The risks of equitable sharing should not be underestimated, especially when people are given the power to make their data fully public. Bobe himself has an Open Humans account linked to his PGP data, and some brief online sleuthing reveals that he is nearsighted, suffers from asthma, and is an asymptomatic carrier for the genetic disease hemochromatosis. This information isn’t terribly sensitive (Bobe’s large glasses are a dead giveaway about his eyesight anyway), but the ease with which it can be found does illustrate why members of the public might be uneasy about opening up their data. In a more extreme case, a PGP participant with a serious health problem might have very real concerns about how sharing this information could affect her insurance policies.

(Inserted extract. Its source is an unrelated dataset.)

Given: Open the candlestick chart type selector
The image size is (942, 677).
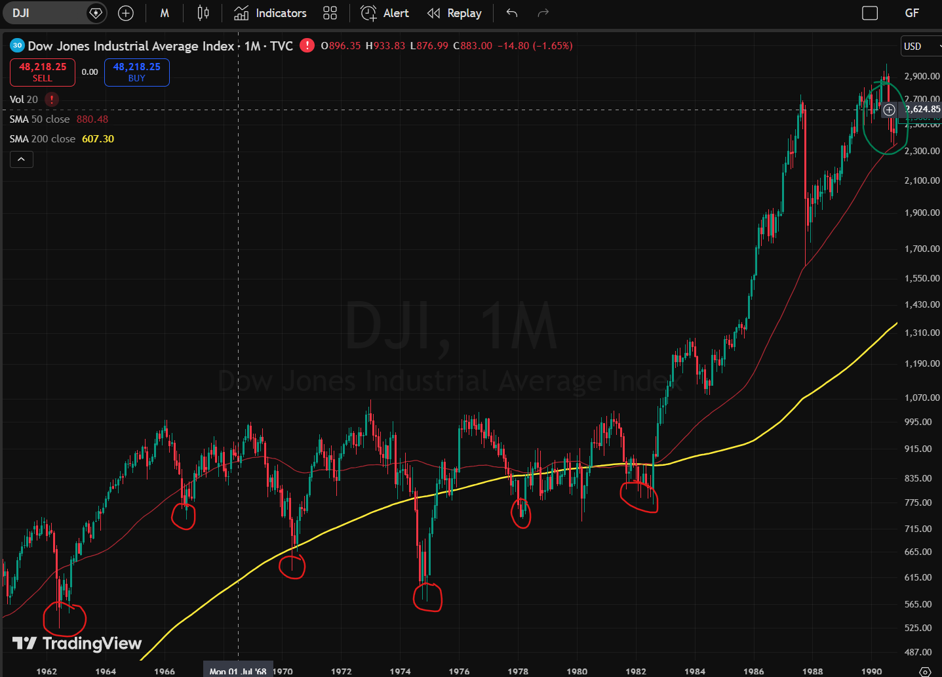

Even citizen scientists who don’t want to make their information fully public, however, can use Open Humans to make their participation in research more meaningful. An individual’s catalogue of intestinal bacteria collected for American Gut may be interesting on its own, but it becomes even more powerful when researchers can link it to the same person’s genome sequence through the PGP. That principle applies whether volunteers choose to share their data only with specific individuals, or with the entire Internet.
The promise of linking datasets from separate, interrelated projects also gives scientists an incentive to try out equitable data sharing, knowing that the data they gather could become richer by plugging it into the Open Humans network. As the project progresses, PersonalGenomes.org will seek out new research partners to expand the wealth of information that could be contained in any single member’s profile. “It certainly would be nice to try to find more research studies that have more synergy together, where you could have more sophisticated hypotheses when you bring together these four different datasets,” says Bobe.
Even more significant than joining together multiple datasets is Open Humans’ goal of creating a central hub for equal access research, bringing new citizen scientists into the fold and connecting old ones with a wider range of studies. Research on human subjects is still overwhelmingly a top-down affair, with data and recruitment closely controlled by the research institutions in charge, but enthusiasts like Bobe see the model shifting to more open and volunteer-driven practices.
“I think these mobile tools and platforms will help make this something of a cultural activity, where it becomes a normal part of life to enroll in a few research studies every year,” he says. “I think it’s going to be the main way of doing science.”
It’s an optimistic vision, but working with members of the PGP, Bobe has seen plenty of enthusiasm for research when it offers participants something back. Less than a month after launch, Open Humans already contains over 1,000 profiles — some from members of its three partner projects, and many from members of the public who are just intrigued by the possibility of becoming more involved in science.
As more of these members start to post their data on the network, Open Humans will also conduct a little study of its own, asking participants whether sharing data has led to any benefits or harms in their lives. Open data in the Internet age is still a contentious issue, and as Bobe and his colleagues work to create a safe space for new models of research, they plan to learn from this first generation of data sharing pioneers. As technology and changing healthcare practices continue to expose more of our information to the World Wide Web, projects like Open Humans may provide an early picture of how an “open sourced” human can live and thrive.